Different tissues have different T2. A long T2 provides a persistent Mxy magnetization and therefore a bright signal from Mxy. Conversely, a short T2 provides a faint signal. An MRI image will be a composite of different signal intensities representing different tissues. 

 

After completion of energy emission, the spins which are found in the xy plane, return (relax) to their original orientation in the z axis. This process is termed T1 relaxation or spin-lattice relaxation with T1 being a time constant for this process. Different tissues have different T1. A short T1 provides a quick recovery of the Mz magnetization to its original value and therefore a strong signal from Mz. A long T1 provides a long recovery of Mz magnetization and therefore a fainter signal from Mz. 

 

It is possible to create MRI images based on either T1 or T2 and these are called respectively T1-weighted or T2-weighted images. 

 

In conclusion, following the polarization phase, which constitutes the first step of MRI and which in the clinical setting is mediated using a strong magnetic field, the subsequent step is the detection phase. This phase includes, firstly, excitation with a radiofrequency to the purpose of signal generation and secondly, signal acquisition using a coil (it is noted that the subject continues to be in the same strong magnetic field).

 

MRI uses pulse sequences to mediate repeated spin excitation and relaxation accompanied by signal generation.
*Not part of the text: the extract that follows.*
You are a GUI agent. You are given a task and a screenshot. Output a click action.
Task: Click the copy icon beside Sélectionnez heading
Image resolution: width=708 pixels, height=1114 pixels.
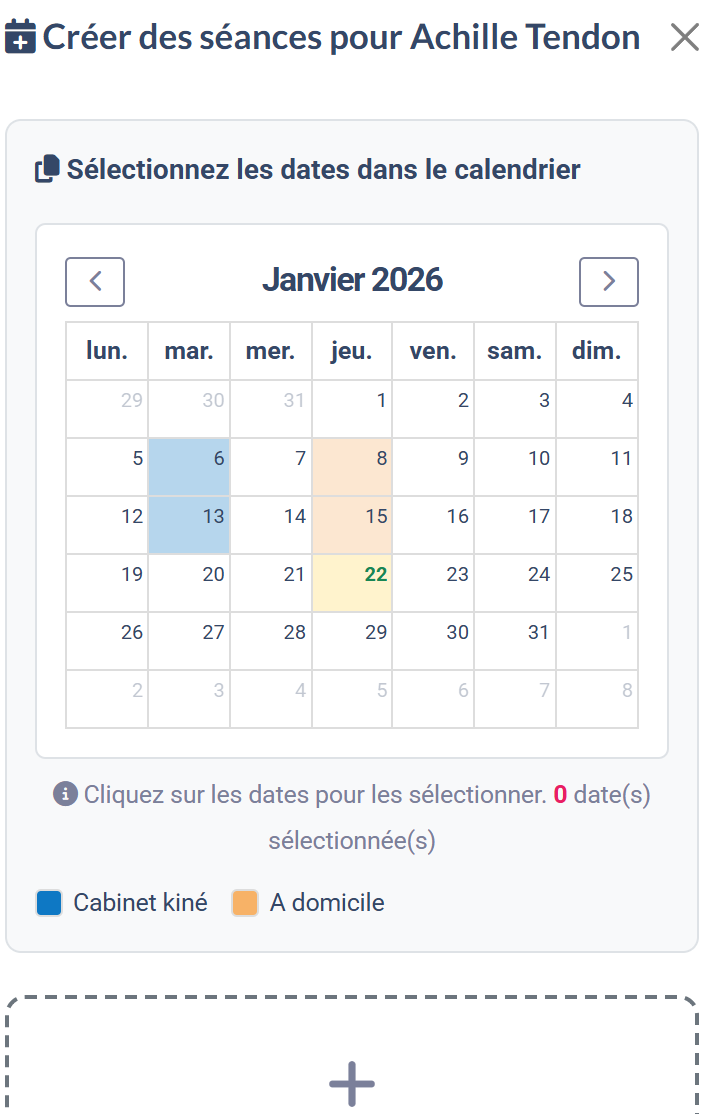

Pulse sequences can mediate an off-on magnetization or a steady state magnetization which is termed steady state free precession (SSFP) and is linked to a steady state signal emission from the subject.

 

If the end of the 90° pulse and the decay of Mxy magnetization is followed by a 180° pulse, the spins will refocus again on the xy plane but in the opposite orientation and Mxy will regrow providing a new signal (or a signal repetition) termed spin echo (SE). If the echo is the result of three pulses e.g. 90°-90°-90° it is called a stimulated echo (STE). Additionally, it is possible to use magnetic field gradients in order to accelerate the FID and refocus the spins generating a gradient echo (GRE)

 

Steady state precession imaging is an MRI technique which uses steady state magnetization (SSFP). In general, SSFP sequences are based on gradient echo (GRE) sequences. They use dephasing and rephasing magnetic field gradients to refocus and record the FID (SSFP-FID sequences), the spin echo/stimulated spin echo (SSFP-SE/STE) or both (SSFP-Double and SSFP-Balanced sequences).